今回蘇生が確認された紫褐色のバクテリア(学名:Herminiimonas glaciei)は、グリーンランドの氷河の下、深さ約3キロの位置で発見された。研究チームがこの古代のバクテリアを培養液に浸して徐々に水温を上げたところ、それから1年ほど経過した頃にペトリ皿の中で増殖が始まったという。

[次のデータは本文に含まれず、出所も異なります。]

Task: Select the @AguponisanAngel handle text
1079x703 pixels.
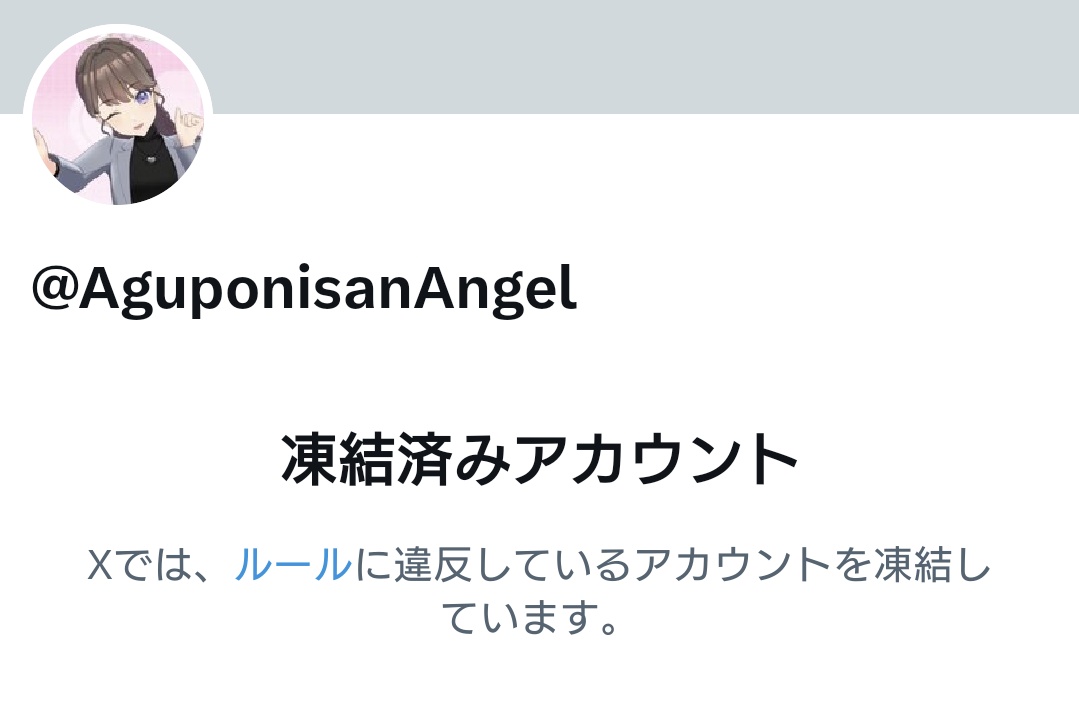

アメリカのペンシルバニア州立大学に在籍する今回の研究を率いたジェニファー・ラブランドカーチェ氏は次のように解説する。「過去にはチベットで採取された75万年前のバクテリアが蘇生したこともあり、“Herminiimonas glaciei”が復活を果たした最古のバクテリアということではない。しかし、古代の“超極小バクテリア”が蘇生し、その特徴が細部まで明らかにされたのは今回が初めてのことだ」。

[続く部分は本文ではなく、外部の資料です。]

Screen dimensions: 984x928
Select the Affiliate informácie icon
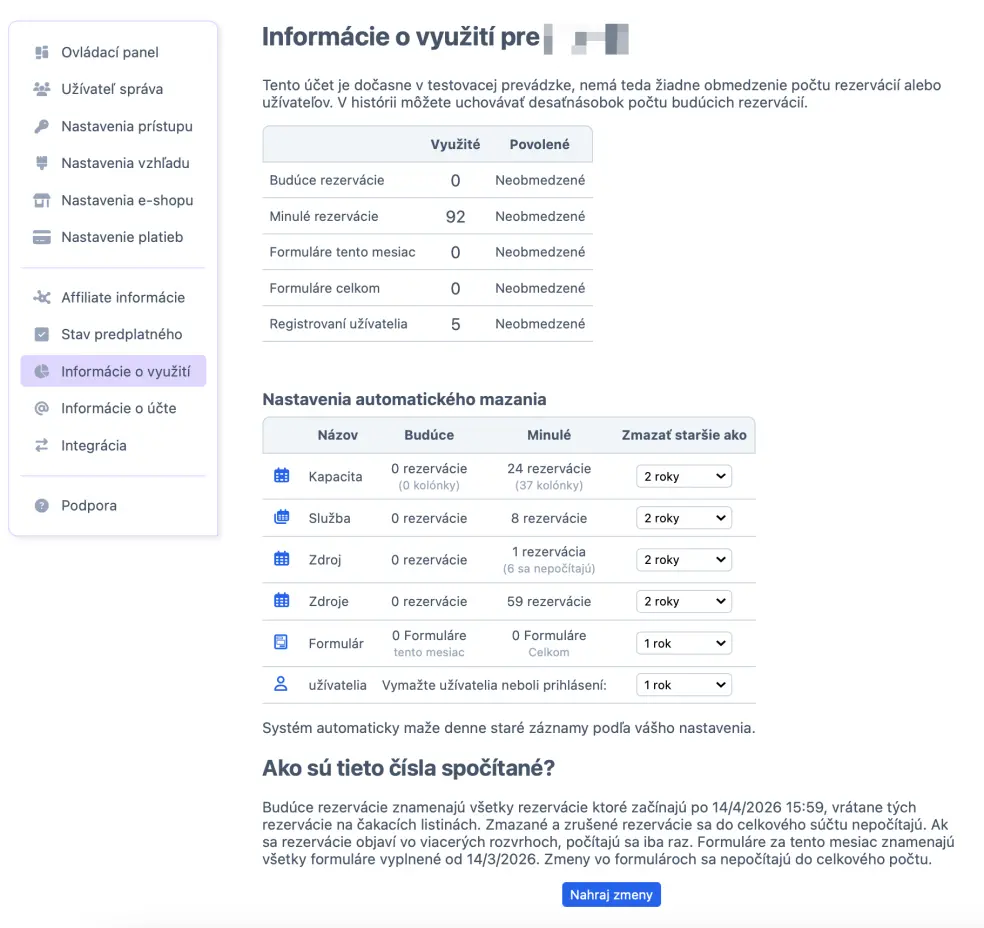click(x=41, y=297)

バクテリアの標準サイズよりさらに小さい超極小バクテリアは、人間が誰しも持っている腸内細菌の1種、大腸菌の10分の1から50分の1の大きさしかない。
超極小バクテリアの生存能力がほかの微生物より優れているのは、この小ささが関係しているのかもしれない。例えば次のような仮説が立てられている。グリーンランドの氷河には普通のバクテリアが生活できないほど低栄養の環境があり、この超極小バクテリアはその中で命を繋いできたのではないか、という説だ。
ラブランドカーチェ氏は次のように話す。「木星の衛星エウロパにある凍った海や火星の極冠など、ほかの惑星の氷の中から生物が見つかるとしたら、この超極小バクテリアのような生物かもしれない。実際にそれらの惑星に生命が存在していたとしたら、いつの日かその痕跡が氷の中から発見され、今回のように培養することもできるかもしれない」。
この研究の詳細は、「International Journal of Systematic and Evolutionary Microbiology」誌の6月号に掲載されている。